This book has been on my wishlist to read for a long time. It's one of those that I no longer remember why I put it on the list, it is simply there. Oppel is best-known, at least in the US, for his middle grade/teen fantasies, including Warrior-esque bats. These never seem to circulate well for us though. Anyways, I decided to get another book off my to read list.

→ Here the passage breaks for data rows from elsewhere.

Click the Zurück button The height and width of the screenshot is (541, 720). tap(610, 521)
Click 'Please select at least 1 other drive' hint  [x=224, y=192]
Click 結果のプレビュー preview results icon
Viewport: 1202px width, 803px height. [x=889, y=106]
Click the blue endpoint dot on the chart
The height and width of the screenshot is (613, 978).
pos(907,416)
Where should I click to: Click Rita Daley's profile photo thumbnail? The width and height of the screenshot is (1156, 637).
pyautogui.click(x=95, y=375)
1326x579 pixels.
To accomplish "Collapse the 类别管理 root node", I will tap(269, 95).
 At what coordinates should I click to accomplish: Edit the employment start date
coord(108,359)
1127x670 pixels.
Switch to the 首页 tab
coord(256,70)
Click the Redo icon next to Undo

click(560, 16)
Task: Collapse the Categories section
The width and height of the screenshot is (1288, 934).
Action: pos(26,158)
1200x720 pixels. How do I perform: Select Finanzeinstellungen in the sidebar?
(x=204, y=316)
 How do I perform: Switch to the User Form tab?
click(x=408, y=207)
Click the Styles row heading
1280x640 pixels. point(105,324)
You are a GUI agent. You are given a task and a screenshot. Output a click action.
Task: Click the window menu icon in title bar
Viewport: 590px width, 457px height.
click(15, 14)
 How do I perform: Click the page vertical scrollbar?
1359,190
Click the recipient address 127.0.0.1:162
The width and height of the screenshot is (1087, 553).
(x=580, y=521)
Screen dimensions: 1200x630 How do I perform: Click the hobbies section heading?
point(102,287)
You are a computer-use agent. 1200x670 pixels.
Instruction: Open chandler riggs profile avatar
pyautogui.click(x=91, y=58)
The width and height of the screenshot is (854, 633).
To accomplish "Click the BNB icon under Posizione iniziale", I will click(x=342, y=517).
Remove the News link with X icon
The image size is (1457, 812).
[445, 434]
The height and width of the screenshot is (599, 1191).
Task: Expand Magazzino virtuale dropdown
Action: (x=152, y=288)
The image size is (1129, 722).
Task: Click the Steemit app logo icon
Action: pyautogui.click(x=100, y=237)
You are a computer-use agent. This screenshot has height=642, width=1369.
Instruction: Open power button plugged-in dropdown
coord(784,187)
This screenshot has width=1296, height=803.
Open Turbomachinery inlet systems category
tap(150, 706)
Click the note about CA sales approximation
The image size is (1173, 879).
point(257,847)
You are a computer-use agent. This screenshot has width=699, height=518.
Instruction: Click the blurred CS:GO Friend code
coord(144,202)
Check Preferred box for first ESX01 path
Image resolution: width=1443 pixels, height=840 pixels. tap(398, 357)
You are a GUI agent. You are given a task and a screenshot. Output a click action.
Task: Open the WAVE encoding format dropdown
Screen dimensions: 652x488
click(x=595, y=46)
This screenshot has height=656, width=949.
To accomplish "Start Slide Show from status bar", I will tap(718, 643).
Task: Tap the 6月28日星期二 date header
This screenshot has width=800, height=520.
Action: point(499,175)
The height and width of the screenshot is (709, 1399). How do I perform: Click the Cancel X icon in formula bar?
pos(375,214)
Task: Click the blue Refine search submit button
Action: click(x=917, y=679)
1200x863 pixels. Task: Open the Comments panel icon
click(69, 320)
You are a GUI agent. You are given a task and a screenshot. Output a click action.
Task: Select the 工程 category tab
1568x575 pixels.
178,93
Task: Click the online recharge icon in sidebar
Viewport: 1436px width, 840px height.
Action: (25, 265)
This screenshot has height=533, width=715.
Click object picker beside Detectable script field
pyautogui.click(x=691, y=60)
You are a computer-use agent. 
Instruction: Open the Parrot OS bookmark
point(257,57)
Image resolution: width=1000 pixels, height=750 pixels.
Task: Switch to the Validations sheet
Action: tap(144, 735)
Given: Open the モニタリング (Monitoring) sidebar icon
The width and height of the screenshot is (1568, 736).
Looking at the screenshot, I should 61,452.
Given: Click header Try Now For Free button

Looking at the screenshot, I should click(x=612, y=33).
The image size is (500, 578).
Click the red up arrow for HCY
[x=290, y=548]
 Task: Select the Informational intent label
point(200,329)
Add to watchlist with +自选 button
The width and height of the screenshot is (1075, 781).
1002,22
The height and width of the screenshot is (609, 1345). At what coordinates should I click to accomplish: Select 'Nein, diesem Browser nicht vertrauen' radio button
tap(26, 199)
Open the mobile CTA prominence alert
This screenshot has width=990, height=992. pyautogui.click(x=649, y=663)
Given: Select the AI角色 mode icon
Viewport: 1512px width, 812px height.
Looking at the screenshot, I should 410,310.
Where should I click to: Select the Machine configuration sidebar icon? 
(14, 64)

Giles is feeling a bit "meh" about his family's new house. He's not really happy about moving and although it's a lot bigger, it's very creaky and run-down. In fact, it's rather...spooky. This is confirmed when Tina and Kevin, self-proclaimed geniuses and next-door neighbor kids show up. They have a "ghost-ometer" and offer to measure the spooks Giles is sure are inhabiting his house. After a little bit of pooh-poohing by the grown-ups, it turns out there really are ghosts, and lots of them, flying about the house. Literally. After a little investigation, it turns out the previous occupant was an old lady who died alone, leaving her many birds to starve and haunt the house as ghosts. A quick solution and everything ends on a cheery note.
Something I've noticed in British beginning chapter books and shorter novels. They seem to end rather abruptly, often leaving major portions of the plot hanging. It's almost as if their technique for making beginning chapter books is to write the usual lengthy tome, in slightly easier language, and then chop it into sections. (I've just noticed this was actually published in Canada, and I haven't really read enough Canadian chapter books to judge, but it feels very British anyways).
Verdict: Nothing much really happened in the story, spook or mystery-wise. This is out of print and was never published in the US, so although it was a mildly amusing read, it's really not worth the bother of tracking down.
ISBN: 9781554685288; This edition published 2000 by HarperTrophyCanada (HarperCollins); Purchased online for about $5.